**YOUR GOAL**
Scan the entries line by line and return those with "opening".

**EXTRACTED ENTRIES**
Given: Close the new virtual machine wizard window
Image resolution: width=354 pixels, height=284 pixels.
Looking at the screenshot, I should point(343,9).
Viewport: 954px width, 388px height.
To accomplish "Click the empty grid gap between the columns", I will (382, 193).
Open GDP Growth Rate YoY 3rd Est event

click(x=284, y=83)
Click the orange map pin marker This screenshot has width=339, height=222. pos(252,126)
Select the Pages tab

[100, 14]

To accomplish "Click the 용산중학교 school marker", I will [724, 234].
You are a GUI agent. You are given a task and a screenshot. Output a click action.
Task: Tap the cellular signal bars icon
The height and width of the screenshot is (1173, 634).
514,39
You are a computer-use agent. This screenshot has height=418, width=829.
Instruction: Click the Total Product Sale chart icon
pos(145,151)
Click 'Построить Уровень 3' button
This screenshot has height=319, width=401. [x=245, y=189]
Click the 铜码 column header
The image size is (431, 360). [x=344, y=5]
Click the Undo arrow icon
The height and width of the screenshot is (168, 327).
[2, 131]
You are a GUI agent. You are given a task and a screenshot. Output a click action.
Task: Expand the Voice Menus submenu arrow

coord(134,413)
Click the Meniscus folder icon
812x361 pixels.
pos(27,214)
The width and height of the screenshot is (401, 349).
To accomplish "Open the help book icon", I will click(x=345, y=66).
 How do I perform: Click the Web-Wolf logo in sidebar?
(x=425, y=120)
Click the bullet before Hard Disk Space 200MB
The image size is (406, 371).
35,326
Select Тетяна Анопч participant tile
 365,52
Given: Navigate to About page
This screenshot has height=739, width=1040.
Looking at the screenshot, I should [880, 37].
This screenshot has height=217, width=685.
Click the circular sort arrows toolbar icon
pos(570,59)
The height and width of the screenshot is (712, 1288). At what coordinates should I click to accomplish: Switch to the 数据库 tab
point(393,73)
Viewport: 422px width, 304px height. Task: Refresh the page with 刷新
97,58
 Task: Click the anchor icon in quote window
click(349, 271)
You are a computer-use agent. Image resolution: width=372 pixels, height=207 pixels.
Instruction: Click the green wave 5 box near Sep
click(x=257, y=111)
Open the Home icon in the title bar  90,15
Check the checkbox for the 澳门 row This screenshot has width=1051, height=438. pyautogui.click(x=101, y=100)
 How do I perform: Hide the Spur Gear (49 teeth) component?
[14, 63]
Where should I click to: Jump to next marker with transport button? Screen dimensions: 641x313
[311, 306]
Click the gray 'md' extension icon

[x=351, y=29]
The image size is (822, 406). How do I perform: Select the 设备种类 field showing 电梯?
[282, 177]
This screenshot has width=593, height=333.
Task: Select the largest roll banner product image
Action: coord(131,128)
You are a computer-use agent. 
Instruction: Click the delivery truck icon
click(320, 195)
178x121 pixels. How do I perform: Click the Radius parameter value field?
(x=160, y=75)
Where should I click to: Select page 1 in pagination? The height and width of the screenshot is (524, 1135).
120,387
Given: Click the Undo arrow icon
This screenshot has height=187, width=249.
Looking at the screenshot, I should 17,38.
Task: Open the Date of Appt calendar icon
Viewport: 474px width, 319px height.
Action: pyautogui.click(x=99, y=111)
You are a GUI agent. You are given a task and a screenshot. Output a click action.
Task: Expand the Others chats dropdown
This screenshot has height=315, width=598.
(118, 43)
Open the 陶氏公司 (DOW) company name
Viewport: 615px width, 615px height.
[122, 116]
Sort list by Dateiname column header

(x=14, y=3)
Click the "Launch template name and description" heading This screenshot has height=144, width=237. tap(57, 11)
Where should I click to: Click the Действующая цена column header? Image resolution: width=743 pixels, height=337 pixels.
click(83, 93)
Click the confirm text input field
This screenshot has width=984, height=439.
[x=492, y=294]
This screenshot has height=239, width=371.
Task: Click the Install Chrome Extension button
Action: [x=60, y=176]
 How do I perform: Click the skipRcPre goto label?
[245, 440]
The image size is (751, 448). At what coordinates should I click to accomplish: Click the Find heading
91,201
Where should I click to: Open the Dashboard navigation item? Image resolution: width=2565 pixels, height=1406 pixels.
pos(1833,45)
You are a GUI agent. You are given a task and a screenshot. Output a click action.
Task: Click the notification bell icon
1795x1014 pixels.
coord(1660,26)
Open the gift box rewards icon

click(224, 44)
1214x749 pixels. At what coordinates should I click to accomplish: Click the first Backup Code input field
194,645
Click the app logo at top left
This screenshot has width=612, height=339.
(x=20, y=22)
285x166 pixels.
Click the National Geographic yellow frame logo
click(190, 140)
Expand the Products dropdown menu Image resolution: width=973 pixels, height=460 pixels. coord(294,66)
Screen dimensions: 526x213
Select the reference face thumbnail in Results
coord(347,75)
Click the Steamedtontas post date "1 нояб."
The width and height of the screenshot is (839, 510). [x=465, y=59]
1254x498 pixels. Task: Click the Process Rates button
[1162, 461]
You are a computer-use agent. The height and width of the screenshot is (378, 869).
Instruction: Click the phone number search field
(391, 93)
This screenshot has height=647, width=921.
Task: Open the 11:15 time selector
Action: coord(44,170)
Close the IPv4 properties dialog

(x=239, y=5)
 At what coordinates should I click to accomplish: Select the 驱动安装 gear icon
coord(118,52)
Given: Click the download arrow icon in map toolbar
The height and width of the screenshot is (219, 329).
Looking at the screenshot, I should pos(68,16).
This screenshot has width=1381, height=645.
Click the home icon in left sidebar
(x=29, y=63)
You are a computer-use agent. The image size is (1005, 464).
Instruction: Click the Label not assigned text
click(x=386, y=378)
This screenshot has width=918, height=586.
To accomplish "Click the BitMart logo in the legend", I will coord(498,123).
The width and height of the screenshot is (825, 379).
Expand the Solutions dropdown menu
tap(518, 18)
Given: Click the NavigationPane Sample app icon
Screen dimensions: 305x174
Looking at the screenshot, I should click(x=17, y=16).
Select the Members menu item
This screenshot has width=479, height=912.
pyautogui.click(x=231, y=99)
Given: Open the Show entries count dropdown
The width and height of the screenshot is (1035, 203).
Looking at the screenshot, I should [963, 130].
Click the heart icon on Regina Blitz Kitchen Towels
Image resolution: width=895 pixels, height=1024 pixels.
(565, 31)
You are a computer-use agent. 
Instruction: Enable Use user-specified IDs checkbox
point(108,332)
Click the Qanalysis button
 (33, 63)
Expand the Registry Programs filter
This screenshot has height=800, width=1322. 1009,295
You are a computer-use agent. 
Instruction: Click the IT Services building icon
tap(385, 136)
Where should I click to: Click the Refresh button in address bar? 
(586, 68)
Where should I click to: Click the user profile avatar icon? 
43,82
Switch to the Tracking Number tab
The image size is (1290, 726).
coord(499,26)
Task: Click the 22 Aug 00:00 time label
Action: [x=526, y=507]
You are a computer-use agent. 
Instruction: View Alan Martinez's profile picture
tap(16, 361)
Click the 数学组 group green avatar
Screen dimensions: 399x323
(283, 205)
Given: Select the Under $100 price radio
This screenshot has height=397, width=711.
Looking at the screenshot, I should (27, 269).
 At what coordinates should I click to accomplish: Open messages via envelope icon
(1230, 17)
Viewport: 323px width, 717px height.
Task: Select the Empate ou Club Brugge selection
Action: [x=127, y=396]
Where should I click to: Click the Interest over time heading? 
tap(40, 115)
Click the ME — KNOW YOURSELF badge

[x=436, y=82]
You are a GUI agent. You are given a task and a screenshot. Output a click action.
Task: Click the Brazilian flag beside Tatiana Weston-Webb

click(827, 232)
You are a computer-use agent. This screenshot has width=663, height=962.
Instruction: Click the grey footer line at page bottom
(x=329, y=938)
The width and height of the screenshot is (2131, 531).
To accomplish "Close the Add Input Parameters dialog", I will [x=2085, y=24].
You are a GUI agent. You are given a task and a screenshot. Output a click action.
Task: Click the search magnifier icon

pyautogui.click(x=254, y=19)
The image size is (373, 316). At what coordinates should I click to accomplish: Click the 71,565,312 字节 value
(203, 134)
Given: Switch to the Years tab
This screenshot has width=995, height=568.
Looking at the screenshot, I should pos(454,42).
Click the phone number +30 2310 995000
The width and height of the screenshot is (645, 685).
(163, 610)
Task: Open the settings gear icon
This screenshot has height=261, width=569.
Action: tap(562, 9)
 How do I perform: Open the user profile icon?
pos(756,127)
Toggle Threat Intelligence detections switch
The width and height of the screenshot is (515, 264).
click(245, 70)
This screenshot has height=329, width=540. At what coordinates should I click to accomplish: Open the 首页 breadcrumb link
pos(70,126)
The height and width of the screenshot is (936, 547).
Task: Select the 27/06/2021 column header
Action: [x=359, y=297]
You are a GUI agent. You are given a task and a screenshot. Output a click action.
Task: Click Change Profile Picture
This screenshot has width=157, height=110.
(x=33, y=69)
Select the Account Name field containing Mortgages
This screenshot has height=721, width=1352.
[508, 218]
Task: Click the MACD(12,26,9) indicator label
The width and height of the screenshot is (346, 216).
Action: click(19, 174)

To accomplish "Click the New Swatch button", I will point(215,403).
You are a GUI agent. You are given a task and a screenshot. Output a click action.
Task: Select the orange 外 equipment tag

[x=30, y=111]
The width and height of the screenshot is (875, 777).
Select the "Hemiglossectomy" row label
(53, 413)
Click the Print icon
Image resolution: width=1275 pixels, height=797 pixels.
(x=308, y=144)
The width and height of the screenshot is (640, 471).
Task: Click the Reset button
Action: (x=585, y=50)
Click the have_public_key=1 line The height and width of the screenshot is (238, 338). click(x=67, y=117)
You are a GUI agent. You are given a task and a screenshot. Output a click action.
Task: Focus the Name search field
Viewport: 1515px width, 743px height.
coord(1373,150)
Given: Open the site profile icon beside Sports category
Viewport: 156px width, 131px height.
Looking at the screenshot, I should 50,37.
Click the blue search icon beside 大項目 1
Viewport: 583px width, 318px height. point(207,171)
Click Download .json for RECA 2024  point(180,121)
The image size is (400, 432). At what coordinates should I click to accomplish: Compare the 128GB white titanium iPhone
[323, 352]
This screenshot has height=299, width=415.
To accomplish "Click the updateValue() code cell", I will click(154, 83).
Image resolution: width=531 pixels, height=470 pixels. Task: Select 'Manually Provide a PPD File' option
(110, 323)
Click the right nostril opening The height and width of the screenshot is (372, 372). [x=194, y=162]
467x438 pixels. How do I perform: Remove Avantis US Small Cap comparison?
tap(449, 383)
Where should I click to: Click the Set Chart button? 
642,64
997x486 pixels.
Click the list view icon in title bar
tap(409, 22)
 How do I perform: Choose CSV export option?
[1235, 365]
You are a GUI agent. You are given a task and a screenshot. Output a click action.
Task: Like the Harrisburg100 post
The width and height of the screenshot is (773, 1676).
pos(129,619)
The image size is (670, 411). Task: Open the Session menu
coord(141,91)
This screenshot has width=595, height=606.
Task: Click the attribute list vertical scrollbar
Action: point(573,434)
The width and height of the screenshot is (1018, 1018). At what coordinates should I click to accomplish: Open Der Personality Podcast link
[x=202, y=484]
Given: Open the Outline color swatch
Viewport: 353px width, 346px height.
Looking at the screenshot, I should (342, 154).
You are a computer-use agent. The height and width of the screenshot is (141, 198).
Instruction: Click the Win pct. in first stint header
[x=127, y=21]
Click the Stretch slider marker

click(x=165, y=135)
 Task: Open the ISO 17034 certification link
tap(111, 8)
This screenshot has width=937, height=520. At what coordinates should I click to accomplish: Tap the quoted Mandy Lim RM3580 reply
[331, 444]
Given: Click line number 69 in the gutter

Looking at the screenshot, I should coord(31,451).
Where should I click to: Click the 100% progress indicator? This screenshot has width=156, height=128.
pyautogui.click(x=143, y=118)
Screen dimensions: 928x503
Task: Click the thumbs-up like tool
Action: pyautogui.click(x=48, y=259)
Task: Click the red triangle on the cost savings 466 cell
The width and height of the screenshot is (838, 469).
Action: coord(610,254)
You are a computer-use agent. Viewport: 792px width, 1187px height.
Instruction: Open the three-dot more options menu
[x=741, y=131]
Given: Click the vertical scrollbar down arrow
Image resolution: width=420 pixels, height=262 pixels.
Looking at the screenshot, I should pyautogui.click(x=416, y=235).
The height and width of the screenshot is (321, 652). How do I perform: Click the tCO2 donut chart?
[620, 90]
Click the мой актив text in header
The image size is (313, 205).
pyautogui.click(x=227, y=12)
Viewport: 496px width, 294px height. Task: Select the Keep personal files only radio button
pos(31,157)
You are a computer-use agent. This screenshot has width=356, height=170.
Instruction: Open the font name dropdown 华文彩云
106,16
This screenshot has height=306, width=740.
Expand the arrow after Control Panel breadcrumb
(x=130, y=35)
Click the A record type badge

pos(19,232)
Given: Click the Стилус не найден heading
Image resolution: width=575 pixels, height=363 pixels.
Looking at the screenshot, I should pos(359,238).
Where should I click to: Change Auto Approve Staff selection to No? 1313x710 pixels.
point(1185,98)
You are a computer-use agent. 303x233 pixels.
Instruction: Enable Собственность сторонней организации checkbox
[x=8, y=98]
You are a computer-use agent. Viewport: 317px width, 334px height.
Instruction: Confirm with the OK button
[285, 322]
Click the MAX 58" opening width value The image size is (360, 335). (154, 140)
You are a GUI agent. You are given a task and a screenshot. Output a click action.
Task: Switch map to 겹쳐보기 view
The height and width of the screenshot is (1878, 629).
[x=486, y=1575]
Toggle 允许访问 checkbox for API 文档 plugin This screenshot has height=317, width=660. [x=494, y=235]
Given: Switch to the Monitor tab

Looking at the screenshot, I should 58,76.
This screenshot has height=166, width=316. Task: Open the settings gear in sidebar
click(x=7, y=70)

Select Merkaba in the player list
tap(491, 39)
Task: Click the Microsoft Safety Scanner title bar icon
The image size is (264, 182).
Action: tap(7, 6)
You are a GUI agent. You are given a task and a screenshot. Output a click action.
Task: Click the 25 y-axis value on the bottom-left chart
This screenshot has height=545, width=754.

**PROBLEM SOLUTION**
Click the right nostril opening The height and width of the screenshot is (372, 372). [x=194, y=162]
Click the MAX 58" opening width value The image size is (360, 335). (154, 140)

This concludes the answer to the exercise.